### Exercise details
Swap "Username input field" for "Email input field" everywhere in the listing below, and reproduce the rest of it unchanged.

Saved entries:
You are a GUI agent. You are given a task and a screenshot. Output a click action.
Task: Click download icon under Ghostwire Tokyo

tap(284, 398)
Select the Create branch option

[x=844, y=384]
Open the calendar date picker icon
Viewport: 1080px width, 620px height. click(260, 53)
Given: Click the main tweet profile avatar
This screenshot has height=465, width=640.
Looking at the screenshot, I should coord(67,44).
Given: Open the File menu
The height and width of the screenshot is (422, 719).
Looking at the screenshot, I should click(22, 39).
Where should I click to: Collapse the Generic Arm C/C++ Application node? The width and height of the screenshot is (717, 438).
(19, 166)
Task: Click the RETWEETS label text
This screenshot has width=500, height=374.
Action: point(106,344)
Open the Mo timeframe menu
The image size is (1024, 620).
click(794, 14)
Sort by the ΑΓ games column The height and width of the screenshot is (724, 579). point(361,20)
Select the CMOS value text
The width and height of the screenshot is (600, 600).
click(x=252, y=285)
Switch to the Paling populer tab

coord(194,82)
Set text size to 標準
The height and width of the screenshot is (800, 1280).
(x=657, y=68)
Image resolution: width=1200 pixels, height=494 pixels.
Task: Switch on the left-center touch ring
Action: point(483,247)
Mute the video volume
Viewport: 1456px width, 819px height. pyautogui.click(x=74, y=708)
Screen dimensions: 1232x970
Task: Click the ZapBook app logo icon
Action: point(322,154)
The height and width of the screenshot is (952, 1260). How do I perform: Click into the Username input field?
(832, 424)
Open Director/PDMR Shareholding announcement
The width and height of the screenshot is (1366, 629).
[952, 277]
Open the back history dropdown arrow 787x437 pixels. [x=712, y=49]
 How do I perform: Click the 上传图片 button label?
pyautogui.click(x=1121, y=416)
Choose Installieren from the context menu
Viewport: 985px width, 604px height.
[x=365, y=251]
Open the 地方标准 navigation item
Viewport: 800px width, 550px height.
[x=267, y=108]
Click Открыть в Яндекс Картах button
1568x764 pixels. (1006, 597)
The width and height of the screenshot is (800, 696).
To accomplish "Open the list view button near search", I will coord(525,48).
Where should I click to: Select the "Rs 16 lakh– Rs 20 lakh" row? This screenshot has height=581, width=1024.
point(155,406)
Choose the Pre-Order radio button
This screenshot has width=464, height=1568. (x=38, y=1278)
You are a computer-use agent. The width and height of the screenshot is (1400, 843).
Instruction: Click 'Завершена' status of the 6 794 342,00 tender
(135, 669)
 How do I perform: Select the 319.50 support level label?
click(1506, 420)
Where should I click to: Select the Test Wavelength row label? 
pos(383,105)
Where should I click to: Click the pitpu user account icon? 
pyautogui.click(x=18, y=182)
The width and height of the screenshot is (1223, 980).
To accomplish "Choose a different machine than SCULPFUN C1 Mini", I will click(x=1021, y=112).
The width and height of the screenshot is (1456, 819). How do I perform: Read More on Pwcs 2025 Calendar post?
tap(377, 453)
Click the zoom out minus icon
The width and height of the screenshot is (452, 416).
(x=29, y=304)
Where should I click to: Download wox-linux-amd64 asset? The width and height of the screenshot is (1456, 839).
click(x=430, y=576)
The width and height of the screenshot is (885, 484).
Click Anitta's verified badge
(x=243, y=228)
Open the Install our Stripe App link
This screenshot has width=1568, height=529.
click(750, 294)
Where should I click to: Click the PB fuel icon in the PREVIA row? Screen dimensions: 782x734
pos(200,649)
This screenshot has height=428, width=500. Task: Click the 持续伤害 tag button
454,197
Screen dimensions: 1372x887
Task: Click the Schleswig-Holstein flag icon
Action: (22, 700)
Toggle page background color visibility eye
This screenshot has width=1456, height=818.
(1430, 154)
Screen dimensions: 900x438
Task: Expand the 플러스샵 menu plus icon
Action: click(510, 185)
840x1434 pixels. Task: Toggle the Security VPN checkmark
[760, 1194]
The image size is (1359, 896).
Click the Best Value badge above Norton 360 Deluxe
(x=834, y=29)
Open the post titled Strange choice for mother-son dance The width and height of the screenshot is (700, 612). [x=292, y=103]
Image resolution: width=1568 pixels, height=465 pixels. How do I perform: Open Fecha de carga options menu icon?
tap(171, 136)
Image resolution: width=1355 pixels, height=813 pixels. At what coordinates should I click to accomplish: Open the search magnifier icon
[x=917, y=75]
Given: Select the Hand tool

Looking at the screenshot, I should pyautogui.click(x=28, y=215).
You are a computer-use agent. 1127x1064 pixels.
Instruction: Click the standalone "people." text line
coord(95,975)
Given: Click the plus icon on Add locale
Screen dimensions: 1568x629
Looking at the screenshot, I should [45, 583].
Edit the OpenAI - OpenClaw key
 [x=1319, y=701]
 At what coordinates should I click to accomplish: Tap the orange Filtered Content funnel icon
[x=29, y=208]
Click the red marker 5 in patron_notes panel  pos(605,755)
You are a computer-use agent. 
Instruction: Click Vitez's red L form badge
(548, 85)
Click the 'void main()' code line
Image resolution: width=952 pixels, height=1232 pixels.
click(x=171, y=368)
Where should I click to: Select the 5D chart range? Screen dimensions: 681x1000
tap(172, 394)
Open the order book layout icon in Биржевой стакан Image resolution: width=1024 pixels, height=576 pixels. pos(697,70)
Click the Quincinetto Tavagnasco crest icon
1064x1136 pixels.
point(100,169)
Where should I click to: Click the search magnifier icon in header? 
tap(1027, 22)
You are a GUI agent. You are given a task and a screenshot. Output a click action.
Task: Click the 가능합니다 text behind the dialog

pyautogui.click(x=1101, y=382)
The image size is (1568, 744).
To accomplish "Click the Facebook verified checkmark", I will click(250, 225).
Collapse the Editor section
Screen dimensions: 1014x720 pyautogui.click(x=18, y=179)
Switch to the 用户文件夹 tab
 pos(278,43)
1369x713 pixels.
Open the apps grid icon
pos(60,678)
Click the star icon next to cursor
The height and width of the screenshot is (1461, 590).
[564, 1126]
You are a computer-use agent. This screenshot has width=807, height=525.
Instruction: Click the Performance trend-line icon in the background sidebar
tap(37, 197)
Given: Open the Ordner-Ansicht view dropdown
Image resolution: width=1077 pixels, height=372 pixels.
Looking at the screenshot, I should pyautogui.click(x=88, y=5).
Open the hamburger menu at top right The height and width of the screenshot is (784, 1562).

### Correct result
You are a GUI agent. You are given a task and a screenshot. Output a click action.
Task: Click download icon under Ghostwire Tokyo

tap(284, 398)
Select the Create branch option

[x=844, y=384]
Open the calendar date picker icon
Viewport: 1080px width, 620px height. click(260, 53)
Given: Click the main tweet profile avatar
This screenshot has height=465, width=640.
Looking at the screenshot, I should coord(67,44).
Given: Open the File menu
The height and width of the screenshot is (422, 719).
Looking at the screenshot, I should click(22, 39).
Where should I click to: Collapse the Generic Arm C/C++ Application node? The width and height of the screenshot is (717, 438).
(19, 166)
Task: Click the RETWEETS label text
This screenshot has width=500, height=374.
Action: point(106,344)
Open the Mo timeframe menu
The image size is (1024, 620).
click(794, 14)
Sort by the ΑΓ games column The height and width of the screenshot is (724, 579). point(361,20)
Select the CMOS value text
The width and height of the screenshot is (600, 600).
click(x=252, y=285)
Switch to the Paling populer tab

coord(194,82)
Set text size to 標準
The height and width of the screenshot is (800, 1280).
(x=657, y=68)
Image resolution: width=1200 pixels, height=494 pixels.
Task: Switch on the left-center touch ring
Action: point(483,247)
Mute the video volume
Viewport: 1456px width, 819px height. pyautogui.click(x=74, y=708)
Screen dimensions: 1232x970
Task: Click the ZapBook app logo icon
Action: point(322,154)
The height and width of the screenshot is (952, 1260). How do I perform: Click into the Email input field?
(832, 424)
Open Director/PDMR Shareholding announcement
The width and height of the screenshot is (1366, 629).
[952, 277]
Open the back history dropdown arrow 787x437 pixels. [x=712, y=49]
 How do I perform: Click the 上传图片 button label?
pyautogui.click(x=1121, y=416)
Choose Installieren from the context menu
Viewport: 985px width, 604px height.
[x=365, y=251]
Open the 地方标准 navigation item
Viewport: 800px width, 550px height.
[x=267, y=108]
Click Открыть в Яндекс Картах button
1568x764 pixels. (1006, 597)
The width and height of the screenshot is (800, 696).
To accomplish "Open the list view button near search", I will coord(525,48).
Where should I click to: Select the "Rs 16 lakh– Rs 20 lakh" row? This screenshot has height=581, width=1024.
point(155,406)
Choose the Pre-Order radio button
This screenshot has width=464, height=1568. (x=38, y=1278)
You are a computer-use agent. The width and height of the screenshot is (1400, 843).
Instruction: Click 'Завершена' status of the 6 794 342,00 tender
(135, 669)
 How do I perform: Select the 319.50 support level label?
click(1506, 420)
Where should I click to: Select the Test Wavelength row label? 
pos(383,105)
Where should I click to: Click the pitpu user account icon? 
pyautogui.click(x=18, y=182)
The width and height of the screenshot is (1223, 980).
To accomplish "Choose a different machine than SCULPFUN C1 Mini", I will click(x=1021, y=112).
The width and height of the screenshot is (1456, 819). How do I perform: Read More on Pwcs 2025 Calendar post?
tap(377, 453)
Click the zoom out minus icon
The width and height of the screenshot is (452, 416).
(x=29, y=304)
Where should I click to: Download wox-linux-amd64 asset? The width and height of the screenshot is (1456, 839).
click(x=430, y=576)
The width and height of the screenshot is (885, 484).
Click Anitta's verified badge
(x=243, y=228)
Open the Install our Stripe App link
This screenshot has width=1568, height=529.
click(750, 294)
Where should I click to: Click the PB fuel icon in the PREVIA row? Screen dimensions: 782x734
pos(200,649)
This screenshot has height=428, width=500. Task: Click the 持续伤害 tag button
454,197
Screen dimensions: 1372x887
Task: Click the Schleswig-Holstein flag icon
Action: (22, 700)
Toggle page background color visibility eye
This screenshot has width=1456, height=818.
(1430, 154)
Screen dimensions: 900x438
Task: Expand the 플러스샵 menu plus icon
Action: click(510, 185)
840x1434 pixels. Task: Toggle the Security VPN checkmark
[760, 1194]
The image size is (1359, 896).
Click the Best Value badge above Norton 360 Deluxe
(x=834, y=29)
Open the post titled Strange choice for mother-son dance The width and height of the screenshot is (700, 612). [x=292, y=103]
Image resolution: width=1568 pixels, height=465 pixels. How do I perform: Open Fecha de carga options menu icon?
tap(171, 136)
Image resolution: width=1355 pixels, height=813 pixels. At what coordinates should I click to accomplish: Open the search magnifier icon
[x=917, y=75]
Given: Select the Hand tool

Looking at the screenshot, I should pyautogui.click(x=28, y=215).
You are a computer-use agent. 1127x1064 pixels.
Instruction: Click the standalone "people." text line
coord(95,975)
Given: Click the plus icon on Add locale
Screen dimensions: 1568x629
Looking at the screenshot, I should [45, 583].
Edit the OpenAI - OpenClaw key
 [x=1319, y=701]
 At what coordinates should I click to accomplish: Tap the orange Filtered Content funnel icon
[x=29, y=208]
Click the red marker 5 in patron_notes panel  pos(605,755)
You are a computer-use agent. 
Instruction: Click Vitez's red L form badge
(548, 85)
Click the 'void main()' code line
Image resolution: width=952 pixels, height=1232 pixels.
click(x=171, y=368)
Where should I click to: Select the 5D chart range? Screen dimensions: 681x1000
tap(172, 394)
Open the order book layout icon in Биржевой стакан Image resolution: width=1024 pixels, height=576 pixels. pos(697,70)
Click the Quincinetto Tavagnasco crest icon
1064x1136 pixels.
point(100,169)
Where should I click to: Click the search magnifier icon in header? 
tap(1027, 22)
You are a GUI agent. You are given a task and a screenshot. Output a click action.
Task: Click the 가능합니다 text behind the dialog

pyautogui.click(x=1101, y=382)
The image size is (1568, 744).
To accomplish "Click the Facebook verified checkmark", I will click(250, 225).
Collapse the Editor section
Screen dimensions: 1014x720 pyautogui.click(x=18, y=179)
Switch to the 用户文件夹 tab
 pos(278,43)
1369x713 pixels.
Open the apps grid icon
pos(60,678)
Click the star icon next to cursor
The height and width of the screenshot is (1461, 590).
[564, 1126]
You are a computer-use agent. This screenshot has width=807, height=525.
Instruction: Click the Performance trend-line icon in the background sidebar
tap(37, 197)
Given: Open the Ordner-Ansicht view dropdown
Image resolution: width=1077 pixels, height=372 pixels.
Looking at the screenshot, I should pyautogui.click(x=88, y=5).
Open the hamburger menu at top right The height and width of the screenshot is (784, 1562).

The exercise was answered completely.